Further analyses were performed to reveal the cause of hematuria in case 1. PCR analysis for the HHV-6 variant B from the urine samples showed positive results. No bacterial, fungal or mycobacterial pathogens were detected in the urine samples. DNA PCR6 for BKV and JCV and immunofluorescence staining with anti-adenovirus antibody (mouse monoclonal antibody, Chemicon International, Temecula, CA, USA) from the urine was also negative. Interestingly, an improvement in CNS symptoms also accompanied with a gradual decrease and final disappearance of the hematuria and PCR negativity for HHV-6 in the urine samples.
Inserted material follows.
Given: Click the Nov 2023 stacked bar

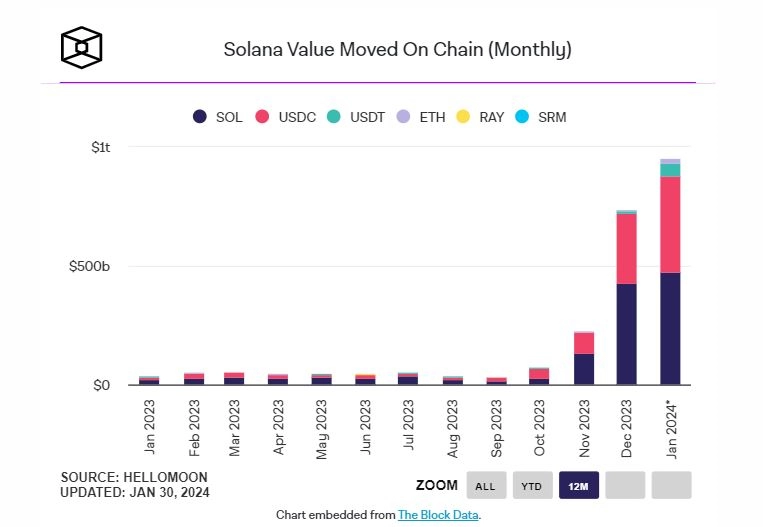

As HHV-6 has been found in the renal tubular endothelial cells and kidney,7 these clinical data imply a role of HHV-6 in hematuria that develops after HSCT. This suggests that HHV-6 is associated with urinary tract damage, but it cannot be considered as conclusive evidence because sporadic PCR positivity for HHV-6 in the urine was found in 9% of patients after HSCT.8
In conclusion, these cases stress the emerging role of HHV-6 in encephalitis after HSCT and usefulness of ganciclovir therapy. A link between a HHV-6 infection and a hemorrhagic cystitis has never been described elsewhere and still remains uncertain. Further research should be undertaken.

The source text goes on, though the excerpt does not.